图10 金芪降糖片治疗2 型糖尿病HbA1C 变化的Meta 分析森林图
2.3.9 不良反应 4 个RCT 报告了不良反应,金芪降糖片联合口服降糖药组(试验组)不良反应4 例(4/653),不良反应包括轻度低血糖2 例、胃肠道症状1 例、皮疹1 例。降糖西药组(对照组)报告不良反应23 例(23/653),其中13 例表现为低血糖,干预措施为口服降糖药或口服降糖药联合胰岛素;3例表现为胃肠道症状,干预措施为那格列奈片;3 例表现为皮疹,干预措施为那格列奈片;2 例不良反应表现为乏力,干预措施为那格列奈片;2 例不良反应表现为轻度水肿,干预措施为吡格列酮片。未见单用金芪降糖片的不良反应报告,金芪降糖片与降糖西药联用,不增加低血糖不良反应的发生。
3 讨论
3.1 有效性安全性结果 本研究结果显示,金芪降糖片联合胰岛素促泌剂与单用胰岛素促泌剂比较可改善HOMA-IR、增加胰岛素敏感性、降低FPG、2 h PG、HbA1C;金芪降糖片联合其他类降糖药,以TZDs 为例,金芪降糖片联合TZDs 与单用TZDs 比较,可改善HOMA-IR、HOMA-IS,降低FPG、2 h PG、FINS、2 h INS。安全性方面,金芪降糖片组报告的不良反应较对照组少,为轻度低血糖、胃肠道症状、皮疹,且用药均为金芪降糖片联合降糖西药,金芪降糖片组未见对照组不良反应之外的不良反应表现。

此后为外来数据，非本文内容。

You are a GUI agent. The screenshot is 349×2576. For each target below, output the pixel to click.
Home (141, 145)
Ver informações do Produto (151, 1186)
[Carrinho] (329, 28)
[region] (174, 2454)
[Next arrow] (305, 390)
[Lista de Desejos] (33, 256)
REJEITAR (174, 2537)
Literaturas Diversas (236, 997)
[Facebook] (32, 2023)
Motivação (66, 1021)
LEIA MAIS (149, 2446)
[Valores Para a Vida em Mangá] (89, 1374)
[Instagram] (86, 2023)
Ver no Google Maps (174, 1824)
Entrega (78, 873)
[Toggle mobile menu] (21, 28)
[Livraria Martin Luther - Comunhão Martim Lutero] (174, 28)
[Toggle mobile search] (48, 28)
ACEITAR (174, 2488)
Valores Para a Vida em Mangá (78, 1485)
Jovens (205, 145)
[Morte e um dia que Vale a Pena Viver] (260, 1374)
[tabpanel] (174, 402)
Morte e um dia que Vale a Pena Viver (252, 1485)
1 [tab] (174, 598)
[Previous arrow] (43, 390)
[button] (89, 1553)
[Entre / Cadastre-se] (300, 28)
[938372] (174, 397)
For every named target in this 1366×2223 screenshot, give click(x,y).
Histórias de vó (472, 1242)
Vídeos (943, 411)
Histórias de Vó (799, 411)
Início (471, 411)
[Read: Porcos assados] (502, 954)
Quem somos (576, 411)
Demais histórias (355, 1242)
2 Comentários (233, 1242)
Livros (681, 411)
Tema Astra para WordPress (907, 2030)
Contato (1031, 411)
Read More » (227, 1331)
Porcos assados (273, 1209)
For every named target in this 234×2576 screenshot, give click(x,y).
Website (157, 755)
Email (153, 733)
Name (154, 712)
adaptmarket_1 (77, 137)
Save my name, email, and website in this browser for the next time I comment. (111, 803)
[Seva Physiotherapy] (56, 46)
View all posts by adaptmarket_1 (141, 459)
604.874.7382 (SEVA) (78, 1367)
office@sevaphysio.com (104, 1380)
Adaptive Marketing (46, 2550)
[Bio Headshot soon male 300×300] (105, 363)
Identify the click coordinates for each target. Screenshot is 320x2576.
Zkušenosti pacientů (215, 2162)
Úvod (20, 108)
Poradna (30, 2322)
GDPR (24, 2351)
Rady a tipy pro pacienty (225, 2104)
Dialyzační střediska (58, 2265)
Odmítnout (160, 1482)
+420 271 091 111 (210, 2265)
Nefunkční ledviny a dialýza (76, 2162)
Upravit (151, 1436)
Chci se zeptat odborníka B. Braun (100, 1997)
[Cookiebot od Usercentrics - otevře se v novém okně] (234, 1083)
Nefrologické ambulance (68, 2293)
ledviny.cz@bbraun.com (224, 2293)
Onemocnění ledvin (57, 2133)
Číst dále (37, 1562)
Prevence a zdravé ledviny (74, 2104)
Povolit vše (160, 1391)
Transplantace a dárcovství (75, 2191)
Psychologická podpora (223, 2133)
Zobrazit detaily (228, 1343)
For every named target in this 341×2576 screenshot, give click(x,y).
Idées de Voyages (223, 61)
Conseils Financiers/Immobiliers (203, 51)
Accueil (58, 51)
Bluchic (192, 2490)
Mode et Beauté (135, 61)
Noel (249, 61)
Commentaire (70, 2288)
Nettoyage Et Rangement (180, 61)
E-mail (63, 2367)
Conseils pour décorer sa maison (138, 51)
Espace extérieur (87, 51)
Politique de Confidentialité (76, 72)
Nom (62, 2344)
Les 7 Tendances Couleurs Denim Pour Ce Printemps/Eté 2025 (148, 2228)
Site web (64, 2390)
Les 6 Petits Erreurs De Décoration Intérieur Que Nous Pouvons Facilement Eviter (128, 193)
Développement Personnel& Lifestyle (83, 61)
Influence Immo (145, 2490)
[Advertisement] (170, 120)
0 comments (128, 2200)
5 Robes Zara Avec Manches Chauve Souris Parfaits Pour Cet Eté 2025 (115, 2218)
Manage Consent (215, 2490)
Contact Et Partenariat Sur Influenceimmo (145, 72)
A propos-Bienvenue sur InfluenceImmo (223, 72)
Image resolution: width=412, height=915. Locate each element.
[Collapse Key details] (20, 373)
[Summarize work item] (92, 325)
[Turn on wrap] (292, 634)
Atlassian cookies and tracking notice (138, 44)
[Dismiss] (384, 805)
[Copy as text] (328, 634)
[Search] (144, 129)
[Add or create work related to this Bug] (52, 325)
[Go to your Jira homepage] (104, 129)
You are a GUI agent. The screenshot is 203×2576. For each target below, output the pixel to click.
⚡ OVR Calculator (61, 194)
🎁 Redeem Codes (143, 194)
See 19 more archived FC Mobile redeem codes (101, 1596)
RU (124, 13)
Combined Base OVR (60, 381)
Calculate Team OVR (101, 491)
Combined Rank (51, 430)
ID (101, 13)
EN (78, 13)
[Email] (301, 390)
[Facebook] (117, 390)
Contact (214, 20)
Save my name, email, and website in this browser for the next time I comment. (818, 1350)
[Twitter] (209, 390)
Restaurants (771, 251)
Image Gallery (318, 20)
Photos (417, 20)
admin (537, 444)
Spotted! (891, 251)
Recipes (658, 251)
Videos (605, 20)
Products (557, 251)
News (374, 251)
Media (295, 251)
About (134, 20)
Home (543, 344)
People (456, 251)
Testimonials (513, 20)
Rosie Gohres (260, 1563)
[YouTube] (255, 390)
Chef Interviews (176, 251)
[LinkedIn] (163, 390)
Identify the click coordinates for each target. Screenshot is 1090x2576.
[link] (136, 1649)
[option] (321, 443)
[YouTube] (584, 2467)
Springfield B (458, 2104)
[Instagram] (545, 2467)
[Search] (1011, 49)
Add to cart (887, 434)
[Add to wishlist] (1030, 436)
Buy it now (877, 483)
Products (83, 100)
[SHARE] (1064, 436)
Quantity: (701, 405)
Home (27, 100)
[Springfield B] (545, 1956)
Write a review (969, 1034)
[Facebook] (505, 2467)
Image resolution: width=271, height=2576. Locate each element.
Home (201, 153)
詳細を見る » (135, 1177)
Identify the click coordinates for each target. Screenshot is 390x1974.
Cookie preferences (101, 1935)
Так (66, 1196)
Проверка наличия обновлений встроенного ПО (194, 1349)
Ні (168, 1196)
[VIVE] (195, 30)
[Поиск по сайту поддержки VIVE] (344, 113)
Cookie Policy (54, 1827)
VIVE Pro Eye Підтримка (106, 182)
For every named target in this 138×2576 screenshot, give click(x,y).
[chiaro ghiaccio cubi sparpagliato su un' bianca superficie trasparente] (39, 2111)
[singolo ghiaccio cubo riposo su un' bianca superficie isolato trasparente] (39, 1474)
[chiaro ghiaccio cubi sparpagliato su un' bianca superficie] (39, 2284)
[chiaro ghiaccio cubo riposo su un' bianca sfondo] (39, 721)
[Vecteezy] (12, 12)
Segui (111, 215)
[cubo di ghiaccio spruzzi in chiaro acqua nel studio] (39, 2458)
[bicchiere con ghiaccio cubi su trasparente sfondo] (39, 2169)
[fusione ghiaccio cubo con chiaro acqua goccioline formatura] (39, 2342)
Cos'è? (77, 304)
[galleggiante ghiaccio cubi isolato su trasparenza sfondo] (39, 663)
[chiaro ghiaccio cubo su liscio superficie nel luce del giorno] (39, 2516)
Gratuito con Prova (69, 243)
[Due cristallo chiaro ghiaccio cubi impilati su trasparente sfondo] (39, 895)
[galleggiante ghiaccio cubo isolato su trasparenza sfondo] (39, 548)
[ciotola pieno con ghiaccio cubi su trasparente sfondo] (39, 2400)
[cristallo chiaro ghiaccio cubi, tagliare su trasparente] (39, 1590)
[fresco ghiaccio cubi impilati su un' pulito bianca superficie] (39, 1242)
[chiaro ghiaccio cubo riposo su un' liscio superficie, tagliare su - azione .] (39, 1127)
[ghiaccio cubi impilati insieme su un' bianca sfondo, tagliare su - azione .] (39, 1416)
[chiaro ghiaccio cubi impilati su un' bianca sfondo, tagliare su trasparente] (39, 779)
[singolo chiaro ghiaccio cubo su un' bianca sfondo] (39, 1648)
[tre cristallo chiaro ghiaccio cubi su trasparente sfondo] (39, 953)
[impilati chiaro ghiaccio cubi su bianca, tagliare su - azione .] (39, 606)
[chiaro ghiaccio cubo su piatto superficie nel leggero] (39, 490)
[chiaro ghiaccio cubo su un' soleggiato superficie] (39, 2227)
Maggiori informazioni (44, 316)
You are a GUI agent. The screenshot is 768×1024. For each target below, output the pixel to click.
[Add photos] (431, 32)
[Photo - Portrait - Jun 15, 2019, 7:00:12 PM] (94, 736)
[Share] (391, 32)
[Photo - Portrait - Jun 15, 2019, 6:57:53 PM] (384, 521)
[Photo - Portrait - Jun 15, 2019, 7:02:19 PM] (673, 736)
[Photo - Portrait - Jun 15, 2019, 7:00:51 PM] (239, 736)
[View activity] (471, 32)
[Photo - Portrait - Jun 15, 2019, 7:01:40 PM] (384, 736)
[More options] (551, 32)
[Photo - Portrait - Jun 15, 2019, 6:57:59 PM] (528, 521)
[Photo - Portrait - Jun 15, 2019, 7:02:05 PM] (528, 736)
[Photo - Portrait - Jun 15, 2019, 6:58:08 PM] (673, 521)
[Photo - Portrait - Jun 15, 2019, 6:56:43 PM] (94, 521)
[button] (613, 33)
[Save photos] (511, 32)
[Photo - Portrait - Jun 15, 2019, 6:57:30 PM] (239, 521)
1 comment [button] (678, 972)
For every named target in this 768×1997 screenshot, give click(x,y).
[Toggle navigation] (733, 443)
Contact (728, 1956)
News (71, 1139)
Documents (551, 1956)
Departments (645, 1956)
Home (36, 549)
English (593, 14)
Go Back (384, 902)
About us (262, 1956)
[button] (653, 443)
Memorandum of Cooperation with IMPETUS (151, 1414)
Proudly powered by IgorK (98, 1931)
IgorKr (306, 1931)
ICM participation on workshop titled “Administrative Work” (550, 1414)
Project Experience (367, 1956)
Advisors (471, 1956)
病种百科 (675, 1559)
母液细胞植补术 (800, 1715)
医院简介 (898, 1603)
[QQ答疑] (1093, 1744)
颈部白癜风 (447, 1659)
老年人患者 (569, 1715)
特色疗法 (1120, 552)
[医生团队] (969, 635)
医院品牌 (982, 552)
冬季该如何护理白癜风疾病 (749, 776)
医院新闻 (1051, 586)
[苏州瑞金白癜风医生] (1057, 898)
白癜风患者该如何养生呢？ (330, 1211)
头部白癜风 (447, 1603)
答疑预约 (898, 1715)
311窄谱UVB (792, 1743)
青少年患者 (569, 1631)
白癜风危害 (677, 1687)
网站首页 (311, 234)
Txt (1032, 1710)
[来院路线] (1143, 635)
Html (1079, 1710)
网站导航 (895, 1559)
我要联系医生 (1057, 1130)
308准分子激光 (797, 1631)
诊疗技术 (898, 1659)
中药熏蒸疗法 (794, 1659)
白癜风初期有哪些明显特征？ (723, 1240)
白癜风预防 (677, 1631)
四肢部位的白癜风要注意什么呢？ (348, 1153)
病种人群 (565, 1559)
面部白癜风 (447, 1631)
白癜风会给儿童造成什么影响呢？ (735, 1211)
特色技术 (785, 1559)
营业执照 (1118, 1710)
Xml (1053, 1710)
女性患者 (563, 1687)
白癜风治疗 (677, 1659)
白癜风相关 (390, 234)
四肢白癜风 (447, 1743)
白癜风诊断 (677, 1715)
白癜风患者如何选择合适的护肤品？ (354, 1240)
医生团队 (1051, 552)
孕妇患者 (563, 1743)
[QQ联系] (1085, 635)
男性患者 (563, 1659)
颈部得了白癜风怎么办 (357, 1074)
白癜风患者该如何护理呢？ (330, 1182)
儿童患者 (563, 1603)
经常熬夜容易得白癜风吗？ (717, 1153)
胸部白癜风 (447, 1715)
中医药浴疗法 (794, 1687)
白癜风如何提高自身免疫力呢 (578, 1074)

糖尿病在中医属“消渴”范畴,其临床特点为阴虚为本,燥热为标,因此“消渴”的中医治疗多以滋阴补虚、清热益气,生津止渴为主[30]。金芪降糖片作为中成药制剂,其组方在清热同时重视补虚,益气同时生津止渴[31]。组方中的黄芪、黄连已通过基础研究表明具有改善胰岛素抵抗的作用[32],且黄连的主要成分小檗碱能促进诸如肝细胞、脂肪细胞等外周细胞对葡萄糖的摄取[33]。近年也有研究表明,金芪降糖片可促进胰岛素分泌,改善2 糖尿病大鼠糖耐量异常,调节血脂功能,通过调控PPAR-α/FGF21 信号通路增加胰岛素敏感性[34]。本研究的结果也从临床疗效上证实了金芪降糖片与口服降糖药联用在改善糖尿病患者的胰岛素抵抗、增加胰岛敏感、降血糖方面均可发挥协同作用。
3.2 本研究的局限性 本研究的局限性如下:1)纳入研究存在偏倚风险,部分研究随机方法使用错误和未明确提出所使用的随机方法,未明确提出使用分配隐藏,存在选择性偏倚、实施偏倚的可能性。2)纳入研究诊断标准不一,存在采用诊断标准过于陈旧更新不及时的问题。3)研究随访时间短,未报告远期结局。
3.3 对未来研究的建议 中医药治疗2 型糖尿病改善胰岛功能具有较好的疗效和安全,但是尚需开展高质量的临床研究予以验证。进一步的临床研究应当注意:1)研究者应更加注重临床研究方法学学习和应用,规范临床研究方案设计,重视方案的提前注册,注重过程的质量控制,控制偏移风险。2)建议开展和实施设计严谨的多中心、大样本随机对照试验,为临床决策提供高质量研究证据。3)根据2型糖尿病疾病的特点,注重长疗程的随访,以便观察中药对2 型糖尿病的长期疗效和安全性。
综上,金芪降糖片与降糖西药联用可治疗2 型糖尿病改善胰岛功能且不增加不良反应。由于纳入文献的方法学质量低,样本量少,研究结果受多种偏倚影响,后续需要进一步开展严谨设计的多中心、大样本的高质量临床试验。